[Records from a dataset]
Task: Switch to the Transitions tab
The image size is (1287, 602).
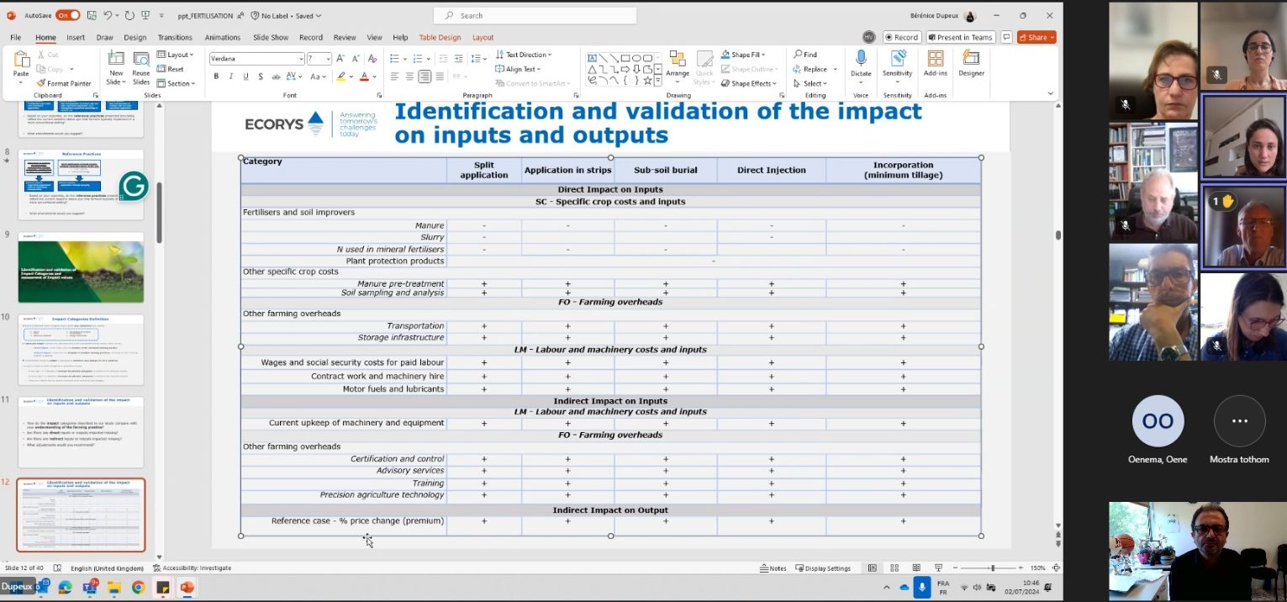Action: [x=175, y=38]
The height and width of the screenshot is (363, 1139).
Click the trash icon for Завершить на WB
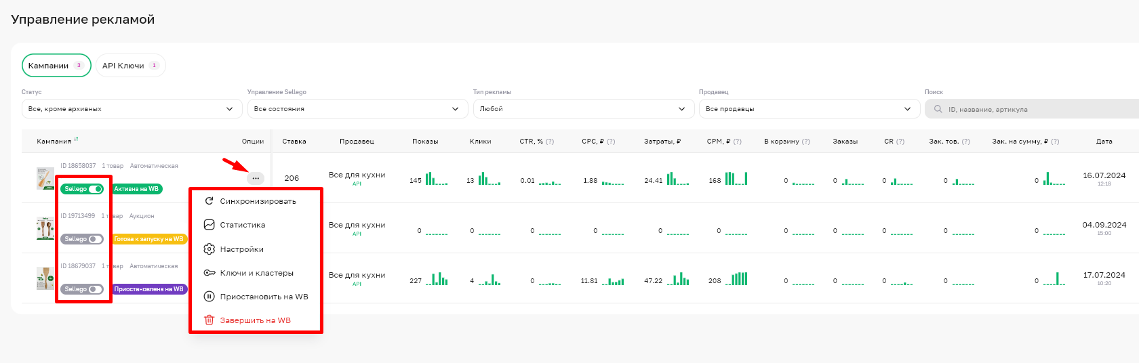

• What you should do
Drop the pictures and give every line above again exactly.

• Solution for this exercise
Task: Switch to the Transitions tab
The image size is (1287, 602).
Action: [x=175, y=38]
The height and width of the screenshot is (363, 1139).
Click the trash icon for Завершить на WB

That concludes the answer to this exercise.